I am afraid of this possible future: hubby will not heal unless he looses us all and finally turns to God.And stop being so arrogant with the wolrd God shows him and the people he must interact with. I have had visions, like I often have and they are most often wrong and just potential outcomes, that hubby would be quite distraught from shock before he dies at some point. It is my belief that ONLY then, will he accept ANY help he gets. And starts being humbled. I am led to believe that i will be dead. Sigh. Such is my life sentence everyone: only when I die will the people I have truly loved who were disappointing be made conscious of how they failed. They were numerous. I remind you that hubby has a STRONG call to be enlightened, unlike anyone else in my life I have met most of the time. He has the divine spark in him I see very rarely in my closed people in this lifetime. He is simply sick. Only losing me could wake him up to his own self without lies.

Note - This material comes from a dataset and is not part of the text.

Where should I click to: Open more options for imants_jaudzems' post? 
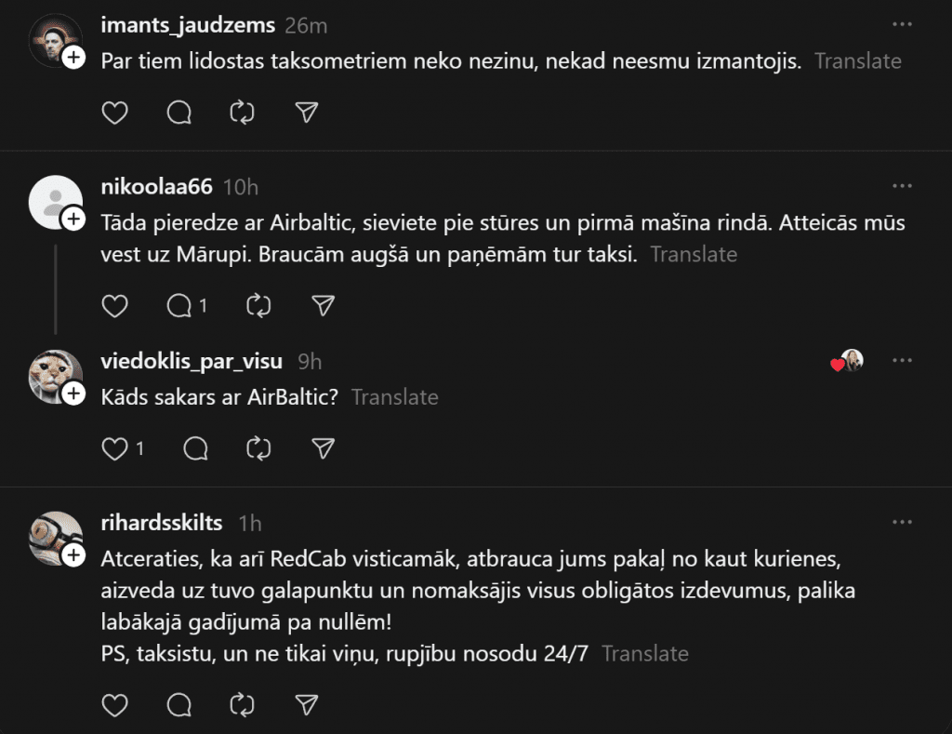coord(902,25)
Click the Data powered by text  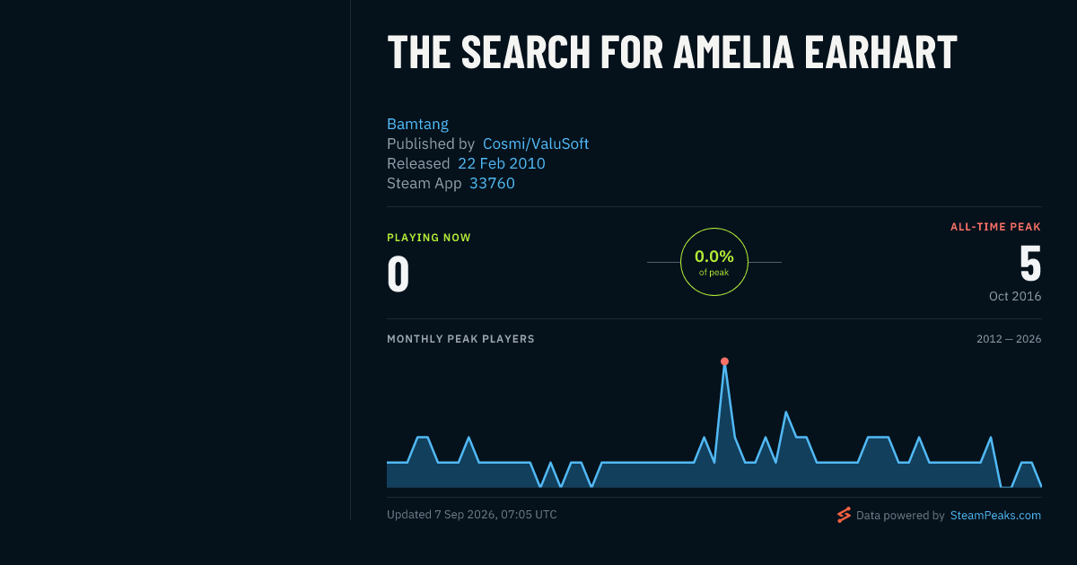pos(900,516)
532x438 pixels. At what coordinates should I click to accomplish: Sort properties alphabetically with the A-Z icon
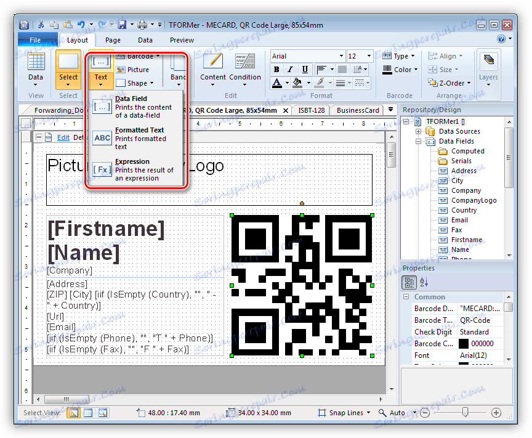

*Rereading these last few entries I must say I am charmed and enchanted by my mind. I am not less lucky than the majority of people, that is all I am saying. Just because I was ill all my life i thought for sure and had not a penny from anyone to help, even my rich sister, does not mean my life was harder than the majority of people on earth. Absolutely not. Hubby is the only one whose love was deep enough of intelligence to make him wait for me for so many years. I had NO ONE otherwise all my life. He is my life saver. And together we always have many adventures. I KNOW he has the enlightenment spark in him. Unlike everyone else I now know personally.